→ **About this task**
All of the data should be restated word for word, with the pictures omitted.

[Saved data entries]
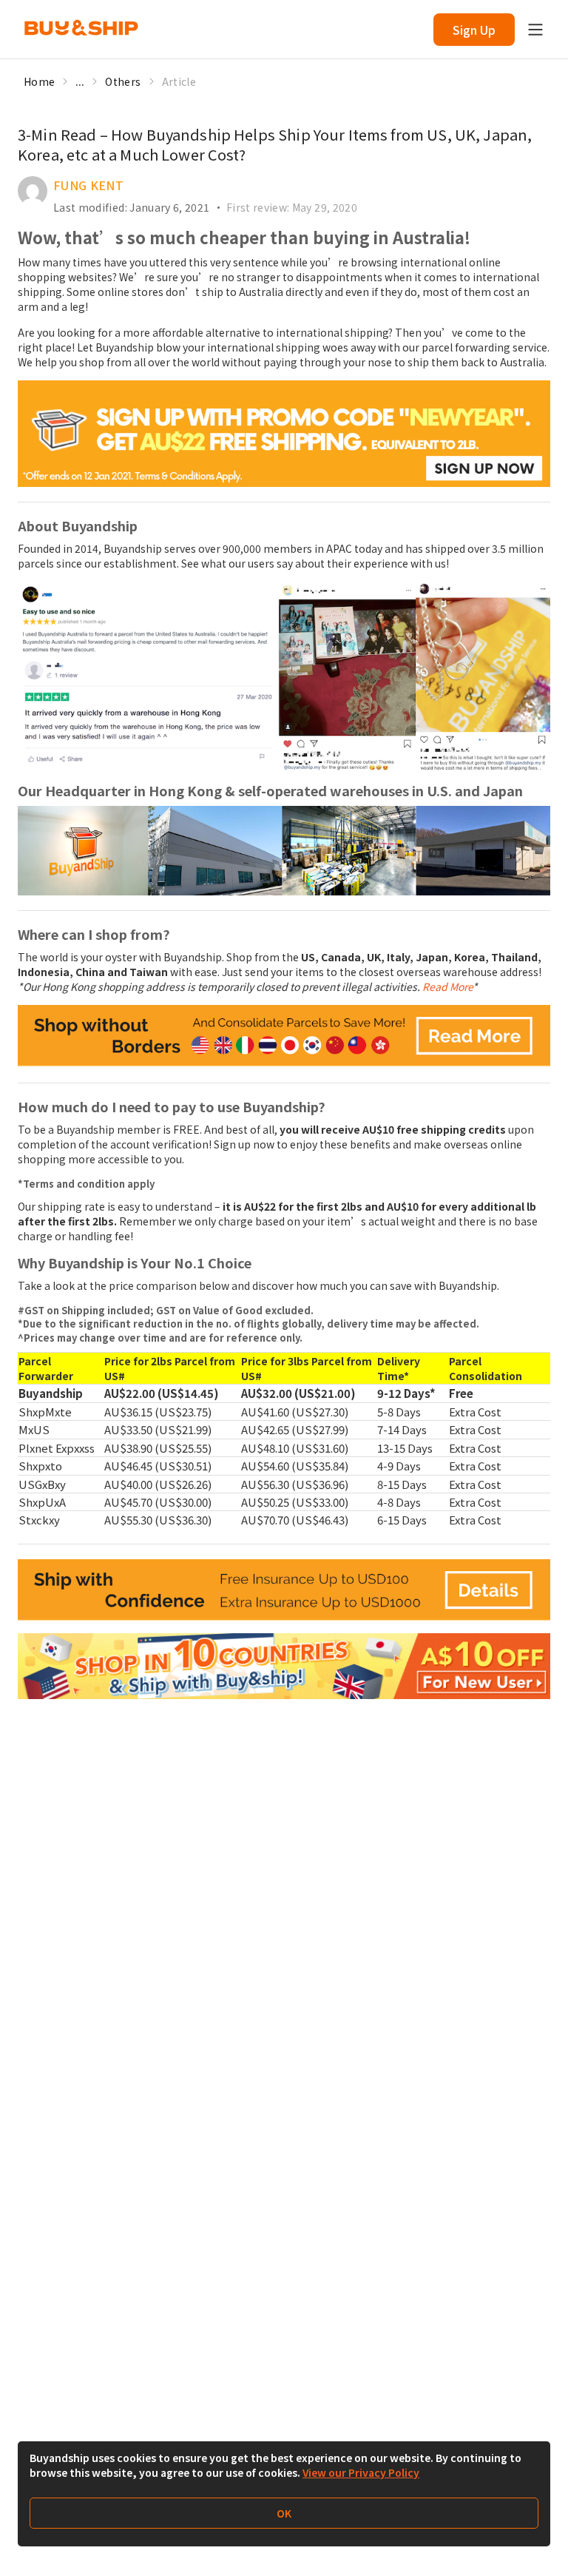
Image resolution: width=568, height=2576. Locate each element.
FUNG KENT (88, 185)
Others (123, 81)
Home (39, 81)
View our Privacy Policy (360, 2472)
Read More (447, 986)
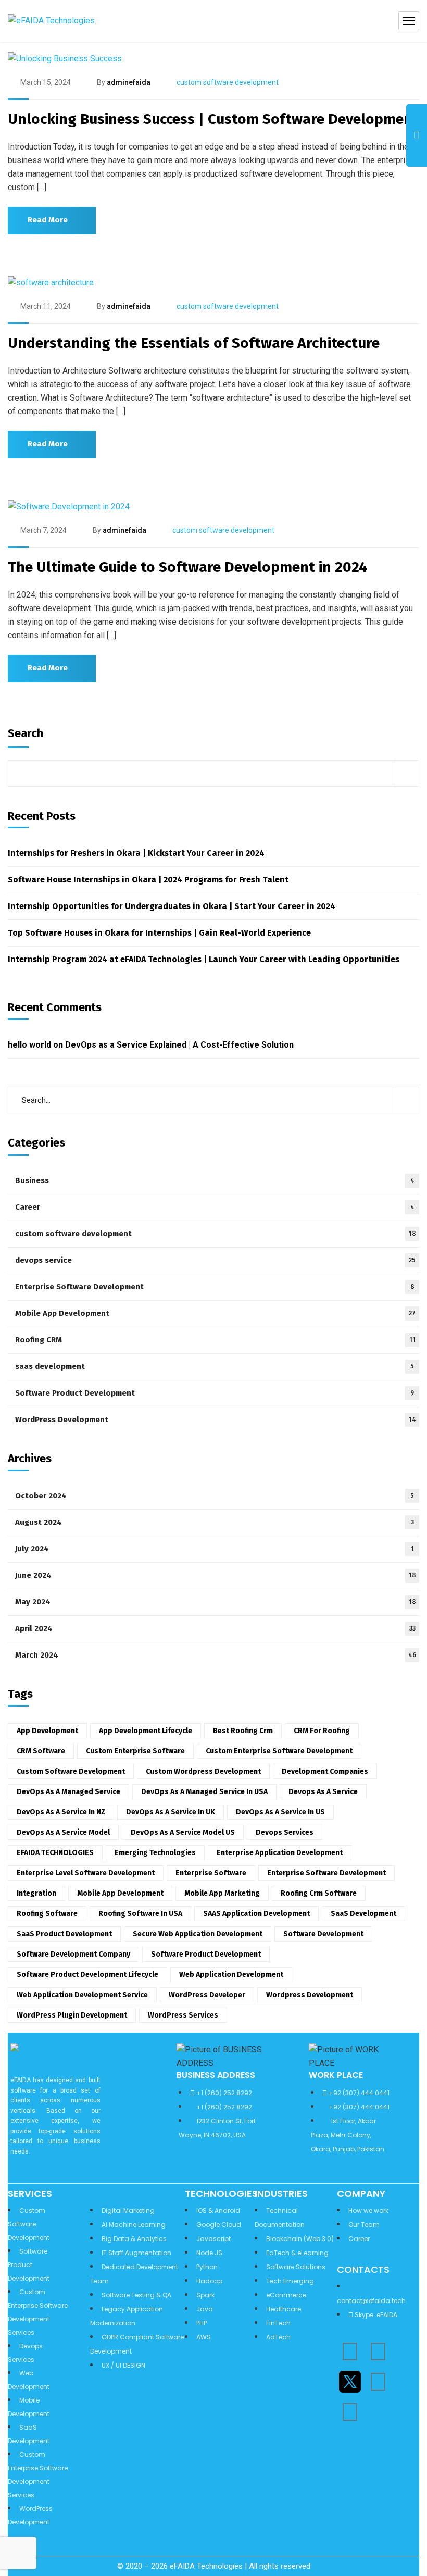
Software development (323, 1934)
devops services (284, 1832)
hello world (29, 1045)
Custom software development (71, 1771)
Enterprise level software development (86, 1873)
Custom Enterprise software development (279, 1751)
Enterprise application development (280, 1852)
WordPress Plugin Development (72, 2015)
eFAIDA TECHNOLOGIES (55, 1852)
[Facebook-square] (378, 2382)
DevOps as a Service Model (63, 1832)
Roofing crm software (319, 1893)
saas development (214, 1366)
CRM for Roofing (322, 1730)
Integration (36, 1893)
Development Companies (325, 1771)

→ **Response to this task**
Image resolution: width=568, height=2576. Locate each element.
FUNG KENT (88, 185)
Others (123, 81)
Home (39, 81)
View our Privacy Policy (360, 2472)
Read More (447, 986)
Software development (323, 1934)
devops services (284, 1832)
hello world (29, 1045)
Custom software development (71, 1771)
Enterprise level software development (86, 1873)
Custom Enterprise software development (279, 1751)
Enterprise application development (280, 1852)
WordPress Plugin Development (72, 2015)
eFAIDA TECHNOLOGIES (55, 1852)
[Facebook-square] (378, 2382)
DevOps as a Service Model (63, 1832)
Roofing crm software (319, 1893)
saas development (214, 1366)
CRM for Roofing (322, 1730)
Integration (36, 1893)
Development Companies (325, 1771)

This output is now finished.